The U.S. scientists say the country is quickly falling behind other, less restrictive nations in this vital area of research.
Texas Clouded by Smoke From Mexican Fires
Two-thirds of Texas and many areas of neighboring states are clouded by smoke drifting from agricultural fires burning in Mexico and Central America, reports United Press International, which cites experts who say the problem will continue for at least the next week.
Officials are warning people with asthma, other breathing problems and heart conditions to stay indoors with their air conditioners on "recirculate" -- especially where the problem is most prevalent in the McAllen, Mission, Edinburg and Laredo areas.

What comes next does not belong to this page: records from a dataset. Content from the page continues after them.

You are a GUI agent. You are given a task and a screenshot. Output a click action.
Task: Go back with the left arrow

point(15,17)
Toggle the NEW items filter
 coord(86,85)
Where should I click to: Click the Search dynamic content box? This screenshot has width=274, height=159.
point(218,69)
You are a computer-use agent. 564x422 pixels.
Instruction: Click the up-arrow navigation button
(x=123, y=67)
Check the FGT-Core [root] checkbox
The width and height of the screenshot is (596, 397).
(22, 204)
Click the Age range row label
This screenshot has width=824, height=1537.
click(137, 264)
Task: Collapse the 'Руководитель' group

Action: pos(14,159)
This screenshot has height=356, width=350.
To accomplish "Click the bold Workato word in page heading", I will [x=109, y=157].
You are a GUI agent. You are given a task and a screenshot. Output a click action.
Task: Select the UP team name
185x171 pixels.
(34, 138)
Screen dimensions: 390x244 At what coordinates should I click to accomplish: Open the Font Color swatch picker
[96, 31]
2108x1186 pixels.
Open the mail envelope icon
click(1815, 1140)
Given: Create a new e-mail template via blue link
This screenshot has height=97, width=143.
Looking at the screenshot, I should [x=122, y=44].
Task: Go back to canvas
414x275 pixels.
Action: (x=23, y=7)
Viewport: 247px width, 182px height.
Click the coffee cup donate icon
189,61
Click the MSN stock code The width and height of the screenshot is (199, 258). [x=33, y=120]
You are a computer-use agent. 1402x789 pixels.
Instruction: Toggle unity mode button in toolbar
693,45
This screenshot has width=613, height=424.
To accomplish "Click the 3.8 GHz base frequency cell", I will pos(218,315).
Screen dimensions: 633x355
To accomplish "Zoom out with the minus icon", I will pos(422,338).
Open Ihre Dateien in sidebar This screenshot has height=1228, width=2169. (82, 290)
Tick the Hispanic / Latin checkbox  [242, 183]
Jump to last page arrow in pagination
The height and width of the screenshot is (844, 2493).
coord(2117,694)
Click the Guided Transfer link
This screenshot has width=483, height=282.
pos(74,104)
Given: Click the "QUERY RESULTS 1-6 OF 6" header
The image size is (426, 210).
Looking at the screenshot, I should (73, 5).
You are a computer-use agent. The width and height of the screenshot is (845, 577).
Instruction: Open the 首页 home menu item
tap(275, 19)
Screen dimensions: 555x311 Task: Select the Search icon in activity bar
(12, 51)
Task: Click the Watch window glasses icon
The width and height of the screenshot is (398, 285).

Farmers in Mexico and Central America traditionally burn their old crops to prepare the land for new plantings. But drought conditions in many of these areas mean some of the fires have the potential to burn out of control. And U.S. weather experts say the wind direction that's sweeping the smoke into the United States isn't expected to change any time soon.
So far, the problem isn't as bad as in 1998, reports UPI, when the Houston, Dallas and central Texas regions had very unhealthy air for several days.
Weight Watchers Ice Cream Sandwiches Recalled
The manufacturer of Weight Watchers SmartOnes vanilla ice cream sandwiches is recalling certain batches of the product, which may actually be made with a different ice cream that contains undeclared peanuts, the U.S. Food and Drug Administration says.
People with severe allergies or sensitivity to peanuts are at risk of life-threatening reactions if they eat the product, the FDA says. No injuries have been reported so far.
The product was sold in batches of six in plastic "clam-shell" containers. The ice cream, due to the manufacturing and labeling errors, may appear a slightly darker color than the usual vanilla white. The suspect containers are marked with the following two-line manufacturing code:
1053 RD SAND
The HHMM above represents the time of manufacture in military time.
The sandwiches were sold in retail stores in Alabama, Florida, Georgia, Illinois, Indiana, Kentucky, Michigan, Missouri, Ohio, South Carolina and Tennessee.
For more information, contact the manufacturer, Frostbite Brands, at 1-877-234-0022.
Mystery Illness Strikes Cambodia
A mystery illness -- which doctors have confirmed is not SARS -- is sweeping through an area of northeastern Cambodia, the Associated Press reports.
The unknown disease has killed seven people and infected nearly 400 others in two villages since it first appeared in early March.
Doctors visiting the villages say the illness does have some of the same symptoms -- coughing, fever, breathing difficulties -- seen in people with SARS. But people with this mystery illness also suffer diarrhea and maintain normal white blood cell counts, two things not usually found in people with SARS, the AP says.
One western doctor who tended to people sick with the illness described it as a form of pneumonia preying on people in poor health.